** ENTRIES SHOWN follows **

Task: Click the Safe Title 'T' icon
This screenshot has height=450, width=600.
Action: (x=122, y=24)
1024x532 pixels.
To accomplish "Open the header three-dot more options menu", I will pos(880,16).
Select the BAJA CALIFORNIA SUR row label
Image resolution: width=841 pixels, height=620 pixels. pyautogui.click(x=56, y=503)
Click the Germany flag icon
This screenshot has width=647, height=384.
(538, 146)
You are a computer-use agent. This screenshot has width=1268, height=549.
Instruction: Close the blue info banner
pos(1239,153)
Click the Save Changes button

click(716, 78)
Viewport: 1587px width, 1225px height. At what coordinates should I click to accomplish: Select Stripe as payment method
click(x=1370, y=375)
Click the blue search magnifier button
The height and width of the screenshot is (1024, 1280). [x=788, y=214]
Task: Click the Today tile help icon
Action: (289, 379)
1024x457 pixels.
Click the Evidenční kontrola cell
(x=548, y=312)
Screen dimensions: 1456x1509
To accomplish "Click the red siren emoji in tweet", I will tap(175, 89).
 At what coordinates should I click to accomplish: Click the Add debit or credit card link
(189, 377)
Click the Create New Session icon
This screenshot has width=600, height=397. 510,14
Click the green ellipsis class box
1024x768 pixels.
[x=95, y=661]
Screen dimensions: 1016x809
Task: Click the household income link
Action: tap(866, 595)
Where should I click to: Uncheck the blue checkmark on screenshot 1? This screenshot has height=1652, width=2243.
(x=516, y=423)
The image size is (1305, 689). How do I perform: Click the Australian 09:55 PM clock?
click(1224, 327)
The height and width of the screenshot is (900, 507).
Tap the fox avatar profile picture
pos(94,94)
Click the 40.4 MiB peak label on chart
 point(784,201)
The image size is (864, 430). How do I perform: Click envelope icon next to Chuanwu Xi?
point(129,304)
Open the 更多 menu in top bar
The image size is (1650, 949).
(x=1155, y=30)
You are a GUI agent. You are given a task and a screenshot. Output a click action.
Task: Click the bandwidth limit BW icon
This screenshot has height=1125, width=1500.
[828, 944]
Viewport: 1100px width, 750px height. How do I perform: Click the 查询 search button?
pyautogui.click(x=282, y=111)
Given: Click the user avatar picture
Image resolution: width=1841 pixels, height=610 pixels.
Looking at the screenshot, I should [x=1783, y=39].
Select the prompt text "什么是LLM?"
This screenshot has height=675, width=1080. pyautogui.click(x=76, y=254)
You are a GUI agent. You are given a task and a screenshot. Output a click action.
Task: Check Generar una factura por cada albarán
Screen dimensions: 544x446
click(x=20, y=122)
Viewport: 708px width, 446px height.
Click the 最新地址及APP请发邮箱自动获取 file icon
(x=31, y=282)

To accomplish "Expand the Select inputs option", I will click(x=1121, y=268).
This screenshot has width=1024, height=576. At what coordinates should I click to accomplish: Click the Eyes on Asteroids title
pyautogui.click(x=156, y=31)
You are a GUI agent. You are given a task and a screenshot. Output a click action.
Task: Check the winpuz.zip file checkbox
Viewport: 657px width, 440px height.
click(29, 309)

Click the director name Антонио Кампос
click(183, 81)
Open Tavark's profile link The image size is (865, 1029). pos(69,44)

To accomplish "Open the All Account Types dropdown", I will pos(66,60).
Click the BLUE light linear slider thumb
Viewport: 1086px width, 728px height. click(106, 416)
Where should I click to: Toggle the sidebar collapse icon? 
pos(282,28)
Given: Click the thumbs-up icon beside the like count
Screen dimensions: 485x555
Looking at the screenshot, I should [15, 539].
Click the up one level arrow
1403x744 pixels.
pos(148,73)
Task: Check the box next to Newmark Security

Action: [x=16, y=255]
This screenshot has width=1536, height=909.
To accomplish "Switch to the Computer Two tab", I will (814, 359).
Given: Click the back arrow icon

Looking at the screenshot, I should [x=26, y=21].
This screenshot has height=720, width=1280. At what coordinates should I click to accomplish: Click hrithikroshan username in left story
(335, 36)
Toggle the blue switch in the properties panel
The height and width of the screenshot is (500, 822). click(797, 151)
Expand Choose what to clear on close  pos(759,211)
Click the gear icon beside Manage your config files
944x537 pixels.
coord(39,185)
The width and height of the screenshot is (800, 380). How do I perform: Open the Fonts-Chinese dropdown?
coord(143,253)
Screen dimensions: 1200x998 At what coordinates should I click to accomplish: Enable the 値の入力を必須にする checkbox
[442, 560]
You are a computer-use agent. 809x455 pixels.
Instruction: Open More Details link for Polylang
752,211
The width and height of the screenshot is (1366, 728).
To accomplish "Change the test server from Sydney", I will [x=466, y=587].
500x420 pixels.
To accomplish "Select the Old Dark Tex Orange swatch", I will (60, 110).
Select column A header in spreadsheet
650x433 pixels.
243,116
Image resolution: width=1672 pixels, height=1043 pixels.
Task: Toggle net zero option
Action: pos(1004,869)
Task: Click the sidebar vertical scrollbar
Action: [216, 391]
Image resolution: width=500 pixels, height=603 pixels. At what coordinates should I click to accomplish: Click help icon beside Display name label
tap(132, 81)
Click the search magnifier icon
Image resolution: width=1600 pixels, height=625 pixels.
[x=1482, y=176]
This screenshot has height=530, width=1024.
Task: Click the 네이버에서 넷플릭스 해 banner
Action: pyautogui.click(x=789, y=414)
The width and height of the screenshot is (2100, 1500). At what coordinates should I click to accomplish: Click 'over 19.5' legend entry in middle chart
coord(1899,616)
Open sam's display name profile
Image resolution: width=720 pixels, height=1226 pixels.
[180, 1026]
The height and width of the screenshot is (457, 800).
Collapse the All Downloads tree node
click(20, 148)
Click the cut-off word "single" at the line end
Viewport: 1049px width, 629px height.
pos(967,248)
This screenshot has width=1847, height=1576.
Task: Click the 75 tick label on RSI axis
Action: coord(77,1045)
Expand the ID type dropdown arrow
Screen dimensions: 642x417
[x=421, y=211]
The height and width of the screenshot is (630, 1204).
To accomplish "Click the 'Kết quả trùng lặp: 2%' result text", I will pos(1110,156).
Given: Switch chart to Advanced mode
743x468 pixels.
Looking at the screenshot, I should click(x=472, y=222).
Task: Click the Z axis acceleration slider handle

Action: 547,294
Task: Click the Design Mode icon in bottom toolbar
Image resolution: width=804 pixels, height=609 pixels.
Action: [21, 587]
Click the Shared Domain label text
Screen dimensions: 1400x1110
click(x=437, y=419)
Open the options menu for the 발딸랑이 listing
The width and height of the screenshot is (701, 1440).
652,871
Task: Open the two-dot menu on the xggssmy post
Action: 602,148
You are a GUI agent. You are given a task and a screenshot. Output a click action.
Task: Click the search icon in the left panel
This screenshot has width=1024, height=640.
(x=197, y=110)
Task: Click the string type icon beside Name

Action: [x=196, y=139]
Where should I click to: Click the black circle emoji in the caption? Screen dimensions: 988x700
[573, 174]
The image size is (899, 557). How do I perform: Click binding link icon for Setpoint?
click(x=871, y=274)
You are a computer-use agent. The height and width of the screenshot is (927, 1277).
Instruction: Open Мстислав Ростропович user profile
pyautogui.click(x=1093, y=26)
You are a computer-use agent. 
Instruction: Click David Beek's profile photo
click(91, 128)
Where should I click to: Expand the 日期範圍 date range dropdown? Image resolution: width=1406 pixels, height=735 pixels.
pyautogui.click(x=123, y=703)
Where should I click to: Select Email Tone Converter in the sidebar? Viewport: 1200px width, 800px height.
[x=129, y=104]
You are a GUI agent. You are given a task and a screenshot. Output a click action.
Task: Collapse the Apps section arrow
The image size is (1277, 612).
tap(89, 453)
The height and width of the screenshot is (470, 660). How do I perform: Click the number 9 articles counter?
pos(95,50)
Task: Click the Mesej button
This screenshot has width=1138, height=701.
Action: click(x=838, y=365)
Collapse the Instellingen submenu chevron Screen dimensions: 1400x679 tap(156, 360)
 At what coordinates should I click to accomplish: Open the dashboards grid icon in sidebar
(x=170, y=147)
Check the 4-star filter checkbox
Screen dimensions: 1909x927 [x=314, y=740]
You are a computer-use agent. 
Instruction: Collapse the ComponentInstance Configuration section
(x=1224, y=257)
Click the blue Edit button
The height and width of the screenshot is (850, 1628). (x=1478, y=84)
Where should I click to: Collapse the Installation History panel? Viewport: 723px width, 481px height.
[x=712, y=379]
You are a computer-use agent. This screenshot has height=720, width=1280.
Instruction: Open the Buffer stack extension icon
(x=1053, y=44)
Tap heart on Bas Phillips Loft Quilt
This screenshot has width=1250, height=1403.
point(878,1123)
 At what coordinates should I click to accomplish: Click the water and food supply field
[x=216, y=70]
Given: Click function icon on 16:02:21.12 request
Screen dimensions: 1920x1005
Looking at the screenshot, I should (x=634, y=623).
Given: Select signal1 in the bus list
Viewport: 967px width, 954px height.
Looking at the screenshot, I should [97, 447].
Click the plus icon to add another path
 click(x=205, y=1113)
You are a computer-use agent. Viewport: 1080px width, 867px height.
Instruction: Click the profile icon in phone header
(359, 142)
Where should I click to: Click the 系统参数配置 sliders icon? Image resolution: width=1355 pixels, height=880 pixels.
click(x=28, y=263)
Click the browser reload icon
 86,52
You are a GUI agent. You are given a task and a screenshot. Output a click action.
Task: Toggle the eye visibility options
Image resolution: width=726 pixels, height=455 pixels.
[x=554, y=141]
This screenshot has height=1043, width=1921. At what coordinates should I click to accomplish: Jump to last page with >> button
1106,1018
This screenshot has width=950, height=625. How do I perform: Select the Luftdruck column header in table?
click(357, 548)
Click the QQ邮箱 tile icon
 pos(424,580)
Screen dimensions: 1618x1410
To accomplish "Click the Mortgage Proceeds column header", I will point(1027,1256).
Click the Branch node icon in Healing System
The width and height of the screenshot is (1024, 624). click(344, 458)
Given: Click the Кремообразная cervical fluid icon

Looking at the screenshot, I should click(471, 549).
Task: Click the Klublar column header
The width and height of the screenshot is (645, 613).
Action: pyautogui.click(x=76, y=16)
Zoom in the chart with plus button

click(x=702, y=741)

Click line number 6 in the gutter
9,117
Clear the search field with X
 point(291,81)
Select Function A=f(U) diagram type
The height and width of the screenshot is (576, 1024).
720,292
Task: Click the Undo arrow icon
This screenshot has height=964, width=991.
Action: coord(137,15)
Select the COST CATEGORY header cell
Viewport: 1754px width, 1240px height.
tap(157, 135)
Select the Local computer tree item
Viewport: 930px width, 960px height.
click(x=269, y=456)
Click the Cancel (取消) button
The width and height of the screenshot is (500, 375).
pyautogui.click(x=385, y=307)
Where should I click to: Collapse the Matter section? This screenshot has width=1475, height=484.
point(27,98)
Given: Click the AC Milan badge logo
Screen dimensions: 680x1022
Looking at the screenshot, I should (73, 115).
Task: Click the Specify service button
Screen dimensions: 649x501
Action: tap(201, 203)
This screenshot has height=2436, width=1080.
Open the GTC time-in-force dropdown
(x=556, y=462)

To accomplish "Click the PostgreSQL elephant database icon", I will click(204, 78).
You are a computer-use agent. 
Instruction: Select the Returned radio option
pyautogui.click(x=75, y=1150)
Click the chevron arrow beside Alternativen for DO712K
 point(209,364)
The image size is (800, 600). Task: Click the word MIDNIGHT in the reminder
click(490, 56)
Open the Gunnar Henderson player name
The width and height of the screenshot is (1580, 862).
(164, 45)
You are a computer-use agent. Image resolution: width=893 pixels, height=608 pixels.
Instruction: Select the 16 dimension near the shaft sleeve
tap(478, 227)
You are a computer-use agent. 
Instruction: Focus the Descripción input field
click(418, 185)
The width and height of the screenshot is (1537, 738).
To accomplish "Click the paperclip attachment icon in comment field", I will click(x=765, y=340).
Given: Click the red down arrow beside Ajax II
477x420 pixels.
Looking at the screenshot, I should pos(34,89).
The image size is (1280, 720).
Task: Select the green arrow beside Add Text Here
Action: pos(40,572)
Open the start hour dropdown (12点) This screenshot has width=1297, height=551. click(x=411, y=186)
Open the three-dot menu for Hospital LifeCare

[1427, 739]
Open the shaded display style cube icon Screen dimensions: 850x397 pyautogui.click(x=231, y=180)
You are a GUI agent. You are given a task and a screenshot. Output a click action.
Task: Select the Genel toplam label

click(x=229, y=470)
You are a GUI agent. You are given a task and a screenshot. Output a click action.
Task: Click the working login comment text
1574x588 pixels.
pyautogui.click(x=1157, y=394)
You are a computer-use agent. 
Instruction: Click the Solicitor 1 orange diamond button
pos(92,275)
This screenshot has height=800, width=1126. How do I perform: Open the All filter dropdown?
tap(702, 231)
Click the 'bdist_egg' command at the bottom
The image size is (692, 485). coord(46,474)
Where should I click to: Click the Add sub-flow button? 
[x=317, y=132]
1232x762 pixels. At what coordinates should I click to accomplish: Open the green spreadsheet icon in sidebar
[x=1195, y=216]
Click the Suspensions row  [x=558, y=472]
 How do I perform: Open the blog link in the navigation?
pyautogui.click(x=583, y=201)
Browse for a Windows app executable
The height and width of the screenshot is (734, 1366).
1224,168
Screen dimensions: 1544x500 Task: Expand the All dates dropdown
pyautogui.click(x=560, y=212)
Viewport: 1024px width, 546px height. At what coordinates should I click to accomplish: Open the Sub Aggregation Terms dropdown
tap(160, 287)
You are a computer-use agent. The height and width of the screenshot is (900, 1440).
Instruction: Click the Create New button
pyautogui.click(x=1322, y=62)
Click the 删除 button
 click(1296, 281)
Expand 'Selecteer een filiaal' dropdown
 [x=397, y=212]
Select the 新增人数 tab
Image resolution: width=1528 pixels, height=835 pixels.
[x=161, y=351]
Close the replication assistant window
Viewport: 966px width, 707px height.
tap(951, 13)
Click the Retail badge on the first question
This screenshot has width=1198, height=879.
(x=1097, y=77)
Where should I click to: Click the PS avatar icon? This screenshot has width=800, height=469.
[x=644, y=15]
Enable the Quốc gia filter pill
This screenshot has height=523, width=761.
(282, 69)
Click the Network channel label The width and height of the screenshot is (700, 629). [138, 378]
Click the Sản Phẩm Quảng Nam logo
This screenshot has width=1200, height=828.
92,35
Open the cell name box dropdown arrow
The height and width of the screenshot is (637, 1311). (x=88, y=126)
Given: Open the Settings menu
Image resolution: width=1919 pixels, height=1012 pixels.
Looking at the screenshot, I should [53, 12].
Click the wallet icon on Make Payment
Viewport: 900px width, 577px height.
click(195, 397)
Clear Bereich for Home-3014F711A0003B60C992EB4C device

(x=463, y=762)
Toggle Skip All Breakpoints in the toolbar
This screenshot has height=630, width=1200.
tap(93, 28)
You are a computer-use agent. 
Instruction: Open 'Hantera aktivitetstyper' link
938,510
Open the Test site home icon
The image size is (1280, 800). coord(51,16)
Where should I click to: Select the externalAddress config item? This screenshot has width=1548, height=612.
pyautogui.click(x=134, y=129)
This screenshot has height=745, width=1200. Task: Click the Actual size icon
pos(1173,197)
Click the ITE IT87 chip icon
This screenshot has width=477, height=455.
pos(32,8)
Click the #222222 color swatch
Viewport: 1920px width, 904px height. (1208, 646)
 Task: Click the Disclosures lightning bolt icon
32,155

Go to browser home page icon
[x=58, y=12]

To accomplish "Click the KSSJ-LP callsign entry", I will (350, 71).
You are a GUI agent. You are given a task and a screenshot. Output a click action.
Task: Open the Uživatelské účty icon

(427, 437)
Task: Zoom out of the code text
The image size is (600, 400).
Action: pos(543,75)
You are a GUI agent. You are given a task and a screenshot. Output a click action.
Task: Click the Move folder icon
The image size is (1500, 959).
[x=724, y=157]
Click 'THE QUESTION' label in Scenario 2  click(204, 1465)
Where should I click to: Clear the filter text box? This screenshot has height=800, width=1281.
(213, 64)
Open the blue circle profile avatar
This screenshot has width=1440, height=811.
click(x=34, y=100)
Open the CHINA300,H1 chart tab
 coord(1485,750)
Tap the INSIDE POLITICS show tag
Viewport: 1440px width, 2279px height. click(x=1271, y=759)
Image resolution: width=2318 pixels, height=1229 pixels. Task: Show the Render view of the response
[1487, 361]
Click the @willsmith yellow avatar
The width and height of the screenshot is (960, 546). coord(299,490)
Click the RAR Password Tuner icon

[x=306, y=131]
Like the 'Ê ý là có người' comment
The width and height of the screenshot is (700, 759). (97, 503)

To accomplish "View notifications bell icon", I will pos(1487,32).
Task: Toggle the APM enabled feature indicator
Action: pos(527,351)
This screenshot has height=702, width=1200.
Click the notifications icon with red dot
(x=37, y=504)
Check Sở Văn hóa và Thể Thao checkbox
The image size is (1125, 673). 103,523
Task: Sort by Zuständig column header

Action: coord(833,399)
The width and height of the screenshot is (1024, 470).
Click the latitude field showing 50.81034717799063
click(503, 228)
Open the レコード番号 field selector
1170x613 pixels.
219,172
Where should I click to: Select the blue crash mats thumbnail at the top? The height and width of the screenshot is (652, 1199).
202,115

** End of ENTRIES SHOWN **

EXERCISE INSTRUCTIONS
Whichever lines of the material hold the word "badge", find and copy them.

TASK OUTPUT
Given: Click the AC Milan badge logo
Click the Retail badge on the first question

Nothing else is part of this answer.